**Text extract:**
────────

Released: August, 2011
When it comes to keeping track of grid distance, ground distance or geodetic (ellipsoid) distance, the door is always open for gotchas. There’s just so much to keep an eye on: imported field data, coordinate reference systems, datums, projections, transformations, translations, scale factors, project elevations and more. That’s what we call the scary of geodetics, grid and ground survey data: the sheer amount of things to keep track of.
TPC Desktop 2011 tackles the scary of geodetics head on with our new Distance and Direction types. Whether you’re starting a new survey, entering traverse data, doing COGO or drawing a plat, TPC Desktop 2011 says, “just pick the Distance and Direction types you want. We’ll do the rest.” We even make it easy to learn how to do geodetics in TPC in our new Geodetic Learning Guide.
Since we’re adding geodetics, why not add the tools for cadastral surveys on the PLSS (Public Lands Survey System). You’ll find tools for single and double proportions, grant and irregular boundary adjustments, random line offsets and lots more. Learn more in our new Cadastral Learning Guide.
[tabby title=”Distance Types”]
TPC can work with both coordinate distances derived from Cartesian coordinates (Northings / Eastings) and Geodetic distances derived from geodetic positions (Latitude / Longitude).
When you are doing a typical boundary or Topo survey, you are using coordinate distances. When you work with large tracks of land, you can switch to geodetic distances. TPC lets you switch easily between distance types with no wasted time.
Even the Personal edition of TPC Desktop 2011 now knows how to relate grid and ground distance. You can use a combined project factor or a project elevation, or enter a distance factor that matches another survey you are working with. Regardless of which Distance type you choose, TPC keeps track of which distance you are using in traverses, COGO and drawings. That’s right: switching between ground and grid distance on a drawing is as simple as selecting the Distance type. It’s that easy! And after all, it should be!
A survey can have one Coordinate Reference System (CRS) which relates it’s geodetic and rectangular coordinates. TPC computes coordinate distances by inversing between coordinates on the current CRS and applying the appropriate scale factor (converts between the grid plane and ellipsoid surface) and elevation factor (converts between the ellipsoid surface and the ground elevation). Since the CRS releates the coordinates of a point to its geodetic position, TPC can compute both a coordinate distance and a geodetic distance between any two points.
[tabby title=”Direction Types”]
Coordinate directions are derived from Cartesian coordinates (Northings / Eastings) as opposed to geodetic directions which are derived from geodetic positions (Latitude / Longitude). Coordinate directions are referred to as Grid Bearing, Grid Azimuth .or just Bearing or North Az or South Az . Geodetic directions are always referred to asTrue Bearing or True Azimuth. TPC Desktop 2011 keeps them all straight using our new Direction types.
Even the Personal edition lets you choose between grid bearings and true bearings based on a project mapping angle or a manual mapping angle which you enter as needed. Just choose the Direction type you want in a traverse, COGO or a drawing and TPC does the rest.

────────

**Things to do:**
a – Answer from the TPC Desktop 2011 release notes:
(i) Which guide covers the cadastral survey tools?
(ii) What does the elevation factor convert between?
(iii) What are geodetic directions always called?
b – Write the next part of the TPC Desktop 2011 release notes, continuing from their final sentence.
None of the lines after this text are needed.

**Recorded data:**
────────

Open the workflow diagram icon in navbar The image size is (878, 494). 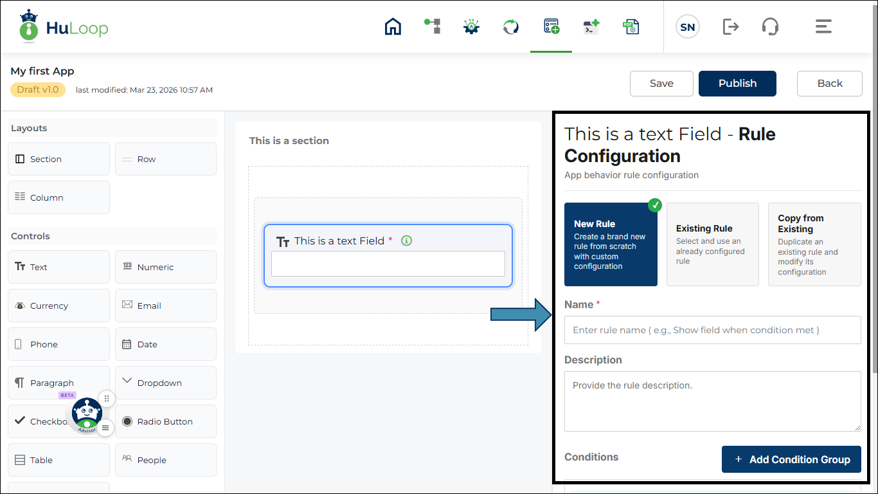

────────

**Expected responses:**
a –
(i) The Cadastral Learning Guide.
(ii) The ellipsoid surface and the ground elevation.
(iii) True Bearing or True Azimuth.

b –
A survey can have one Coordinate Reference System (CRS) that relates it’s geodetic positions and rectangular coordinates. TPC computes coordinate directions by inversing between coordinates on the current CRS and applying a convergence angle (also called a mapping angle) to generate a geodetic direction. Since the CRS relates the coordinates of a point to its geodetic position, TPC can compute both a coordinate direction and a geodetic direction between any two points.
Mean Course Convergence
We’re excited to offer True Bearings based on Mean Course Convergence. Whether you are doing a Direct or Inverse computation, TPC takes into account the direction at both ends of a course and means them for the computations. That means you can work seamlessly with the requirements of the PLSS or rest assured that you are extending an East-West line appropriately along a latitudinal arc. It’s the rigorous solution you expect when you need true geodetic positions.
Grid vs Geodetic Direction
Coordinate directions use the equation:
grid direction = geodetic direction + convergence (mapping) angle
In a state plane projections, convergence angles east of the central meridian are negative, while those west of the central meridian are positive. TPC keeps track of this for you and it displays and computes directions.
Geodetics are now as much a part of TPC as X,Y coordinates.
TPC is as comfortable computing a ‘geodesic’ as it is computing a straight line on a coordinate grid. And best of all, TPC makes it obvious when you are doing one and not the other.
Direct and Inverse Computations on the Ellipsoid
Everything to do with geodetics finds its start in the Direct and Reverse computations on the Ellipsoid. You specify the CRS (Coordinate Reference System) you are using the TPC has all it needs to relate geodetic positions to grid coordinates.
Geodetic vs. Grid Preference
TPC keeps it all straight (or curved) with an internal preference. Enter a geodetic position for a point and that point has geodetic preference. Enter a grid coordinate and it has gird preference.
This internal preference determines what gets held and what gets recomputed. A point with geodetic preference holds the geodetic position that was entered or computed, and recomputes the grid coordinates as needed. Points with grid preference hold the entered or computed grid coordinates and compute the geodetic position as needed.
Either way, you still get the scale factor and convergence angle for each transformation, and you don’t need to keep track of what needs to be recomputed yourself!
Geodetics Made Easy
The real beauty of using TPC Desktop 2011 for geodetic computations comes in how simple we’ve made it. Choose a Distance Type and Direction Type anywhere in the program and TPC follows right along. Enter geodetic bearings and ground distance, compute a geodetic inverse with COGO and plot geodetic lines labeled with geodetic distance and direction. We’re making it sound pretty simple, and it is.
There’s even a new Geodetic Learning Guide that will help you start using geodetics in TPC right away.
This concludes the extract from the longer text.